▸ **Work item A**: Rewrite the passage on local regulation from "Naturally, this didn’t" to "abandoning his practice.", swapping "prescription mill" for "pill mill".
▸ **Work item B**: Carry on the passage about local regulation and low-cost competition from its last sentence.

▸ **Text under study**:

I’ve written frequently on the national regulatory state as a source of monopoly rents to big business. But the true nature of regulation as a naked power grab by incumbent businesses is nowhere more apparent than at the local level. At the lower levels of government, conventional, brick-and-mortar business establishments are heavily involved in using regulatory enforcement to shut down low-cost competition.
For example, American physician Jay Parkinson, having finished his residency, attempted in 2007 to establish a novel practice in Williamsburg (Brooklyn). He ran it out of his home, with a smart phone and a laptop. The main capital outlay was $1500 to set up a website. The patient visited his website to schedule an appointment and describe her symptoms, Parkinson made a house call, and the patient paid via PayPal, with follow-up by email. Because there was no overhead from office rent and staff, he could charge modest prices.
Naturally, this didn’t sit well with Parkinson’s fellow medical practitioners. The New York State Office of Professional Conduct, pursuant to a complaint, ordered Parkinson to hand over his records to prove that he wasn’t running a prescription mill. Although he demonstrated he only wrote prescriptions after examining patients face-to-face, Parkinson was spooked into abandoning his practice.
If a licensed carpenter, plumber or electrician pursued a similar low-overhead model — operating out of a van and buying supplies at the hardware store instead of maintaining a brick-and-mortar office downtown, and charging half the price for labor and overhead — conventional tradesmen would probably take similar action. If nothing else would stick, they’d use the zoning code.

▸ **Extracted records**:
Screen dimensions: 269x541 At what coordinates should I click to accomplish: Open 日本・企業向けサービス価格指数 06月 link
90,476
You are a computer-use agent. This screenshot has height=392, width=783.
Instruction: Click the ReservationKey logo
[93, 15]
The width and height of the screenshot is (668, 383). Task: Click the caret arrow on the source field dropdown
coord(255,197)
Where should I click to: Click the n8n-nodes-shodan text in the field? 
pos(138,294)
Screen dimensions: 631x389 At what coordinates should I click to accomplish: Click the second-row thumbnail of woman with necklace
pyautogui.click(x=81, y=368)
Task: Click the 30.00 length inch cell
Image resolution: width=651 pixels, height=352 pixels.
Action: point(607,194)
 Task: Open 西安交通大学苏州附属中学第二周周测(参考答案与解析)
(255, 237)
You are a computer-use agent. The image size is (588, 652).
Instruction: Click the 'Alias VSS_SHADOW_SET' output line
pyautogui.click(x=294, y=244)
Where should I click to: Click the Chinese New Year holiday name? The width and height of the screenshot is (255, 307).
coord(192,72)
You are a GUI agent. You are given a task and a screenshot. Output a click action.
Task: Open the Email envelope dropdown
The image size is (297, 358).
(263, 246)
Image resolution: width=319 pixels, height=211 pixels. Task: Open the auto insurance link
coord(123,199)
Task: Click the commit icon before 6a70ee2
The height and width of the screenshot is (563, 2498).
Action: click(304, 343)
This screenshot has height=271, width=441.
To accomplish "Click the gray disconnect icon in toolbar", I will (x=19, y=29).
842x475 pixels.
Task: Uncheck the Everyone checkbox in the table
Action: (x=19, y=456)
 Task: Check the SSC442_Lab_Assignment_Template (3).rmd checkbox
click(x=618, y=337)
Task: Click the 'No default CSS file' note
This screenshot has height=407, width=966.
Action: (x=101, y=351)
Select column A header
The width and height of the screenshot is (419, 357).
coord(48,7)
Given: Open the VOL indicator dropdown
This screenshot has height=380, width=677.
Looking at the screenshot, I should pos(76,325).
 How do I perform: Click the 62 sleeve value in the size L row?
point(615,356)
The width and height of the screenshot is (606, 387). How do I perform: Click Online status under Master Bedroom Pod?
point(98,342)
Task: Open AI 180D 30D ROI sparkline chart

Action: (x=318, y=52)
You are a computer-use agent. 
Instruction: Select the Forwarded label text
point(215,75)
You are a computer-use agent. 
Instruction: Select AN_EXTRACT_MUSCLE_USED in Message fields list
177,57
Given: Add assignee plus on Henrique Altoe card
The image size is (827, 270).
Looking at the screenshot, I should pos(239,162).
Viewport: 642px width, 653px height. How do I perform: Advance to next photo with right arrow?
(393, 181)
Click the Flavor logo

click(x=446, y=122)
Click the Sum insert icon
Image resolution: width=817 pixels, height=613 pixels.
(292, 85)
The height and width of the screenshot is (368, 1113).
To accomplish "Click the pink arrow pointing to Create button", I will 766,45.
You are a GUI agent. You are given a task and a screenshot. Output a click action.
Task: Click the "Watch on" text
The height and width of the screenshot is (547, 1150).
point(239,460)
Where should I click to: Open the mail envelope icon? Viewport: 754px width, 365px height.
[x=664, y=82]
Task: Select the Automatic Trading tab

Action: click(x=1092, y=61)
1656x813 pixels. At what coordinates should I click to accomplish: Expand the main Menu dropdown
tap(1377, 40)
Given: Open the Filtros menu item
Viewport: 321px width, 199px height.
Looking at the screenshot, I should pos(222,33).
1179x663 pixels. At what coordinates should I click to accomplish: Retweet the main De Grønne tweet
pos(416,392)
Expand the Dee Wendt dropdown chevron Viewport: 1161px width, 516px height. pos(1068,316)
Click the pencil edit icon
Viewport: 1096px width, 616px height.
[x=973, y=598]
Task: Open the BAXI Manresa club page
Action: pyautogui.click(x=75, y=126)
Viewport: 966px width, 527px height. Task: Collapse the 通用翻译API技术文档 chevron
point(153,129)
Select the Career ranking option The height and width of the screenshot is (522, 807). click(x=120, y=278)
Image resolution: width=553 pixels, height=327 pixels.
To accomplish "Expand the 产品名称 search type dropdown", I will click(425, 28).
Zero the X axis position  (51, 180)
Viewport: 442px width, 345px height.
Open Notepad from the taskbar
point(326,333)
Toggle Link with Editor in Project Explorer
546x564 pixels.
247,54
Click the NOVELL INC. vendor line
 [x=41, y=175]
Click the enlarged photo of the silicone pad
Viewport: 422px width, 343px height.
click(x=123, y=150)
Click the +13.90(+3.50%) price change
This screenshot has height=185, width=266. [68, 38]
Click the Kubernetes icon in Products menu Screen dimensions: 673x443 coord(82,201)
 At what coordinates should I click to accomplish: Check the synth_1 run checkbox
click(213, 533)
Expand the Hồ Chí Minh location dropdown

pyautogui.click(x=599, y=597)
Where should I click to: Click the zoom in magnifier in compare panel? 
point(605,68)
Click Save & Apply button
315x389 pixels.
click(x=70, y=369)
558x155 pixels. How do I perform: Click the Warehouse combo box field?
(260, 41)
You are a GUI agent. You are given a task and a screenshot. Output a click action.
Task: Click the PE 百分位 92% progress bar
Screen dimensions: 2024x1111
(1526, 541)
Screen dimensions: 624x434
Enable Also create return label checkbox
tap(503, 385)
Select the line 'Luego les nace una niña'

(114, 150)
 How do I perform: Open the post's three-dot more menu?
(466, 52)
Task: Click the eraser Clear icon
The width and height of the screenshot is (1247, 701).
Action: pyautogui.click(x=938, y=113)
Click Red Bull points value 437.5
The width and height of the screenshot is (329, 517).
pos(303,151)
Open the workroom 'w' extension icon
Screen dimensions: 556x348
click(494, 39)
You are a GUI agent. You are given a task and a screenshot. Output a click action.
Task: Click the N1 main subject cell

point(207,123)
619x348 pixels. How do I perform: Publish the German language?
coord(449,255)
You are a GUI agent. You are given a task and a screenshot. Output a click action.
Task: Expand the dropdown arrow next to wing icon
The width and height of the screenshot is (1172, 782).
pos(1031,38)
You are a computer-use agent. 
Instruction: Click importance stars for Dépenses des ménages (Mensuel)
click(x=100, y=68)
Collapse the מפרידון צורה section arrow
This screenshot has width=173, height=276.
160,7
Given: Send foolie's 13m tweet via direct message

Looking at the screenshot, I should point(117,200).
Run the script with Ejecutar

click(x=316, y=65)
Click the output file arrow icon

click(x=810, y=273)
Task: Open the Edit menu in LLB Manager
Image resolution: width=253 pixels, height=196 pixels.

▸ **Final answer A**:
Naturally, this didn’t sit well with Parkinson’s fellow medical practitioners. The New York State Office of Professional Conduct, pursuant to a complaint, ordered Parkinson to hand over his records to prove that he wasn’t running a pill mill. Although he demonstrated he only wrote prescriptions after examining patients face-to-face, Parkinson was spooked into abandoning his practice.

▸ **Final answer B**:
The Institute for Justice, in a recent paper (Streets of Dreams), reported that of America’s fifty largest cities, nineteen allowed mobile vending carts to stay in one spot for only short periods, twenty prohibited setting up near brick-and-mortar businesses selling similar goods, and thirty-three established No Vending Zones in well-travelled areas. And in Atlanta, the city actually set up a corporate street-vending monopoly, forcing former cart vendors to rent kiosks for $20,000 a year. That’s $1,667 a month in additional overhead for a business model that previously had almost none.
What service, exactly, is the company charging $20k in rent for — the “service” of allowing the vendors to do business rather than sending Lefty and Knuckles in to break their legs?
In Kurt Vonnegut’s story “Harrison Bergeron,” a Handicapper-General imposed handicaps on those that were smarter, better looking, or more talented than average so that nobody would feel bad. In this case, the Handicapper-General works for downtown business establishments, imposing a $20k penalty for being more competitive.
Of course it’s the brick-and-mortar restaurants behind this. Local restauranteurs everywhere complain ceaselessly about the mobile food carts on Main Street. It’s not right, they say, for the city to allow such unfair competition, when they’re paying high commercial rents and property taxes and wages for full-time staff.
This is a common pattern at the local level. When state or local government steps in and shuts down low-cost, unconventional businesses for regulatory violations, it’s almost always because they were turned in by their more conventional competitors.
When the state shuts down food-buying clubs, on the grounds that they’re “unlicensed retail establishments,” it’s usually at the behest of conventional grocers. In fact brick-and-mortar grocers often set up entrapment operations to lure buying-club managers into selling food to non-members.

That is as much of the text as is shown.